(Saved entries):
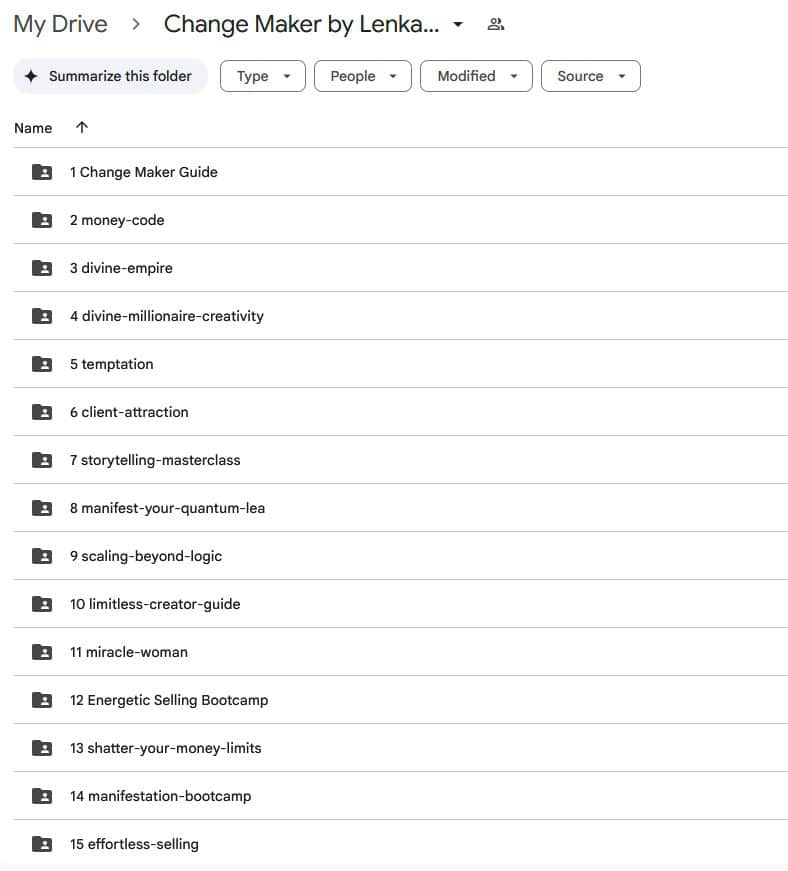Select 7 storytelling-masterclass folder
The width and height of the screenshot is (788, 871).
(x=155, y=460)
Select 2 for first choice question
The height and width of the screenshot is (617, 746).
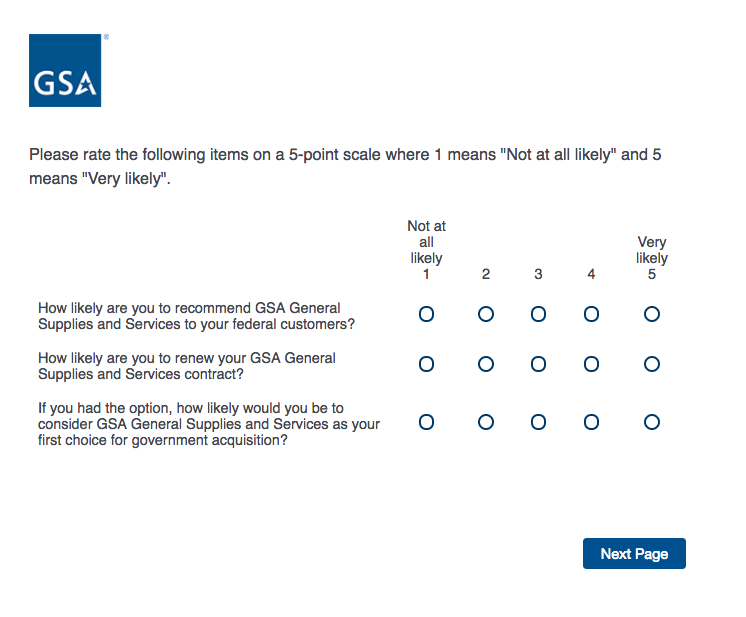486,422
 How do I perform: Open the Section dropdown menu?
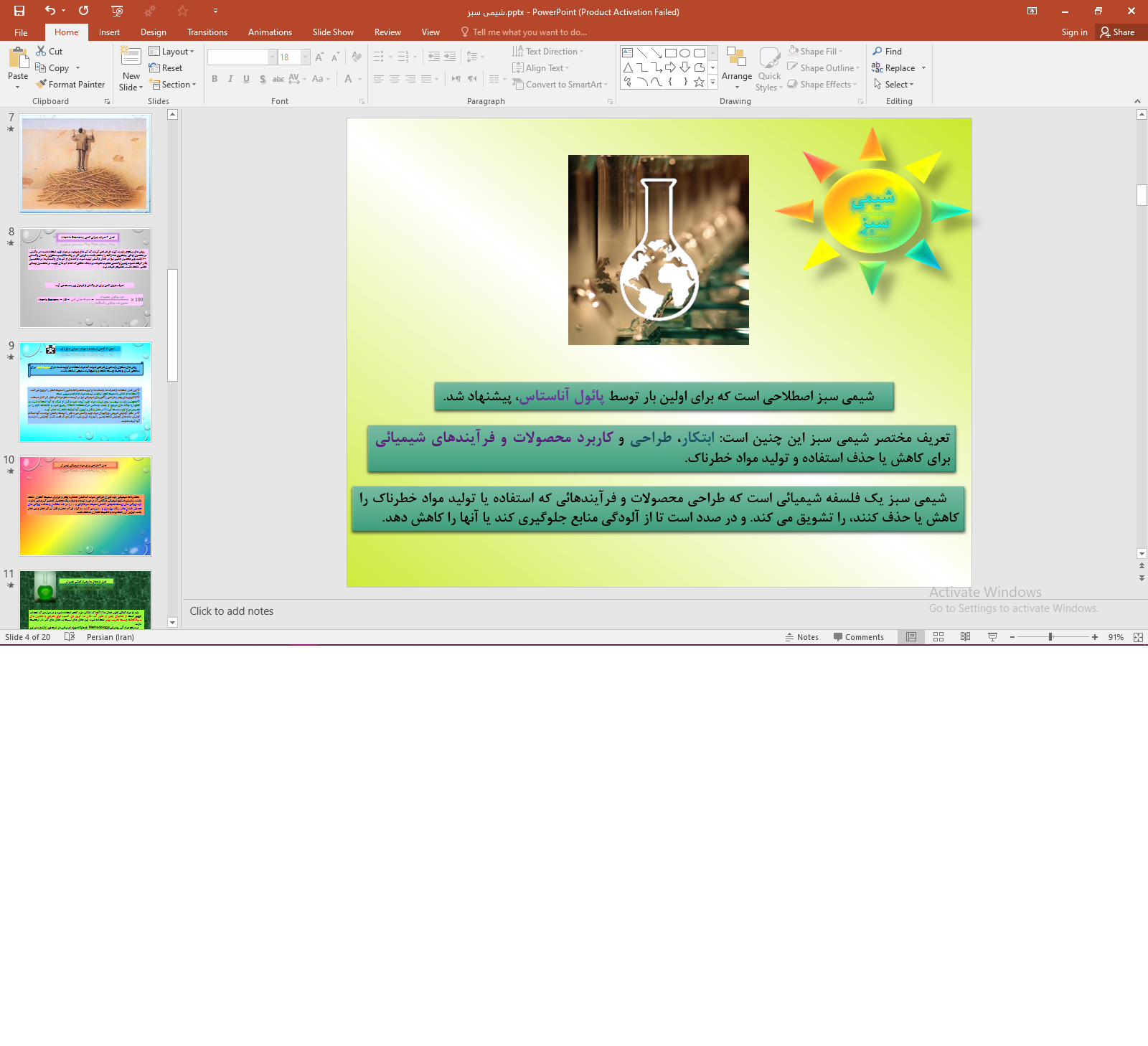pyautogui.click(x=173, y=85)
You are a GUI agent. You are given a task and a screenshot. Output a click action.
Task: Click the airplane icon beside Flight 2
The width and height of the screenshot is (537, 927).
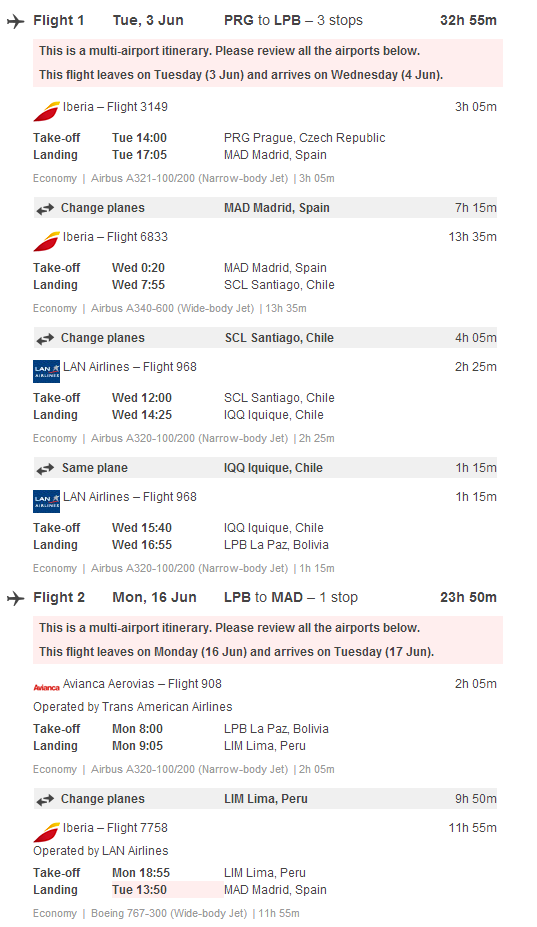point(16,598)
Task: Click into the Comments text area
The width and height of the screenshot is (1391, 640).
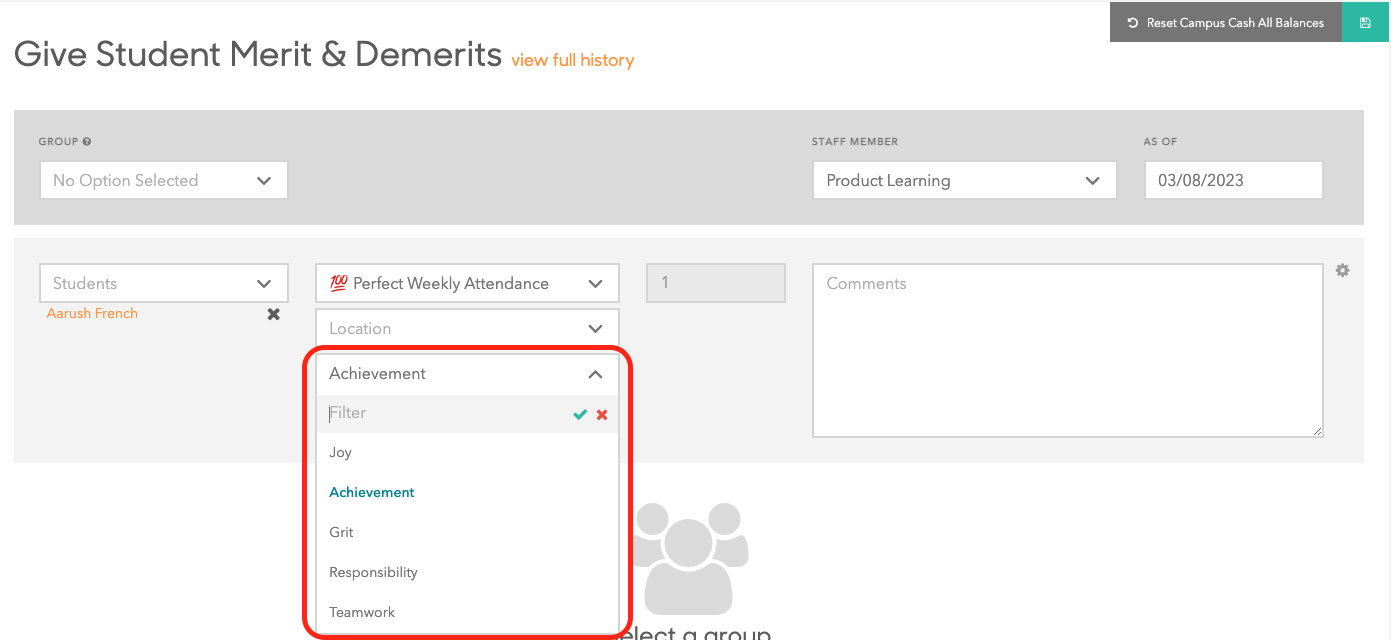Action: (x=1067, y=350)
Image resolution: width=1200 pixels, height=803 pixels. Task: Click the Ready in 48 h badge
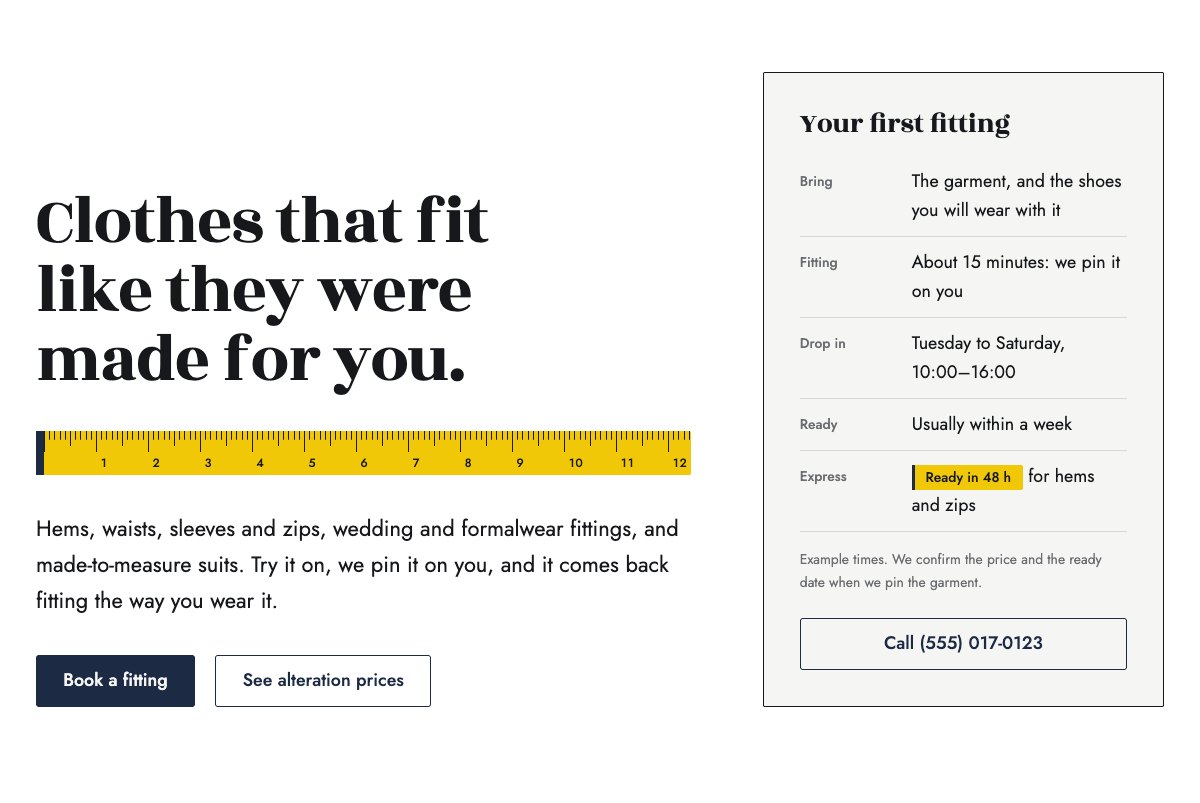pos(967,478)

(What is expected):
Emit an exact copy of the lines from the line bearing "The height and" through the last line above, inclusive, and leave the images out.

(Written response):
The height and width of the screenshot is (617, 746).
486,422
 How do I perform: Open the Section dropdown menu?
pyautogui.click(x=173, y=85)
You are a GUI agent. You are given a task and a screenshot. Output a click action.
Task: Click the airplane icon beside Flight 2
The width and height of the screenshot is (537, 927).
point(16,598)
Task: Click into the Comments text area
The width and height of the screenshot is (1391, 640).
Action: (x=1067, y=350)
Image resolution: width=1200 pixels, height=803 pixels. Task: Click the Ready in 48 h badge
pos(967,478)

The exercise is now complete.